Experiment with Apps for Inquiry

Just a small sampling of the TONS of games and resources available through the Goose Chase app.

Confession: technology is not intuitive for me, particularly when it comes to using apps. I find I’m always a bit clumsy with respect to how to best incorporate apps into the learning, rather than have the app take over the instruction and learning entirely… though I’m learning sometimes this is okay, too (for example, MathGames or RAZKids). I’m going to challenge myself this year to get comfortable and plan a lesson around ONE app, and go from there. (I like setting goals I know I have some hope at achieving!). The app I’m thrilled to try is Goose Chase: an interactive, customizable scavenger hunt app and one that is easily adaptable and lends itself well to discovery, student-directed learning, and inquiry. I was introduced to the app as an online Learning Design student through the Harvard Extension School, and I loved it! I’m particularly excited to dive into the full Game Library that Goose Chase provides, which includes topics from Christmas wreath coding (cool!) to English language learning to ecology to field trips, and seemingly everything in-between!

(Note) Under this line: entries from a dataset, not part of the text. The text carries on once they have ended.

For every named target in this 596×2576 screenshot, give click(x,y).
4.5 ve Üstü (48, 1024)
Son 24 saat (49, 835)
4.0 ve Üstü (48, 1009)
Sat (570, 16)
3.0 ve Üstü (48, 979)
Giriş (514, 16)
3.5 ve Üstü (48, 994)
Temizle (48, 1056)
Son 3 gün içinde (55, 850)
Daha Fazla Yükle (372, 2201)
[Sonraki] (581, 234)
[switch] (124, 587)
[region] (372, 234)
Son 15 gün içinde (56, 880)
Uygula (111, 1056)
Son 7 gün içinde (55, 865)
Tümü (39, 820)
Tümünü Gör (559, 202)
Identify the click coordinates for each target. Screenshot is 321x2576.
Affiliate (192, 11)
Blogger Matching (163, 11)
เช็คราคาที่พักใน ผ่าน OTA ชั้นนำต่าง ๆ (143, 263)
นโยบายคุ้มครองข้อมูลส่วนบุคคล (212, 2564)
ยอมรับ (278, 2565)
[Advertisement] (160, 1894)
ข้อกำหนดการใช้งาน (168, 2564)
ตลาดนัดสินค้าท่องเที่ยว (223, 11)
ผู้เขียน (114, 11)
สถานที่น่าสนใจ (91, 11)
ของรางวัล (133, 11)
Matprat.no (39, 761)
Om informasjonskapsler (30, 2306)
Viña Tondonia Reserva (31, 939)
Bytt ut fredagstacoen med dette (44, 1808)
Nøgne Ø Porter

Practice Responding Over Recreating

As mentioned in my November post regarding B.C.’s curricular overhaul, Indigenous knowledge and philosophy are critical pillars and lenses for learning and teaching. One of the key learnings for me in navigating and re-calibrating my positionality in response to these curricular changes has been the notion of responding to, instead of recreating, cultural practices, traditions, and art. My resolution in this regard is to continue to challenge my lessons and applications of the First People’s Principles of Learning, particularly in the way of how students can respond to art, stories, and lessons. Specifically, I’m creating my own essential question: What is the most valuable, meaningful, and authentic way students can connect to their own and other’s cultures? Luckily for me (and all B.C. teachers), there is the First Nations Educational Steering Committee (FNESC), who have SO generously provided extensive lesson plans and classroom resources addressing this very need. B.C. Ministry of Education also has some excellent resources to help guide me on this question.


This one may seem like an obvious one, but too often, teachers can get bogged down in the many day-to-day details that go along with loving and wanting the best for our students and their learning…that we forget to take a breather and look around. My goal/resolution there is simply to keep my ears perked and stay curious about new ways of teaching and learning. All of our students are so beautifully unique, and any expansion of our pedagogical toolkits can only help everyone. Recently, I’ve been diving down the rabbit hole of Whole Brain teaching...which seems great and also quite controversial (is this not true of everything to some degree?). To be honest, I don’t know much about it! If you do, what should I know?

  • What are your teaching resolutions for 2020?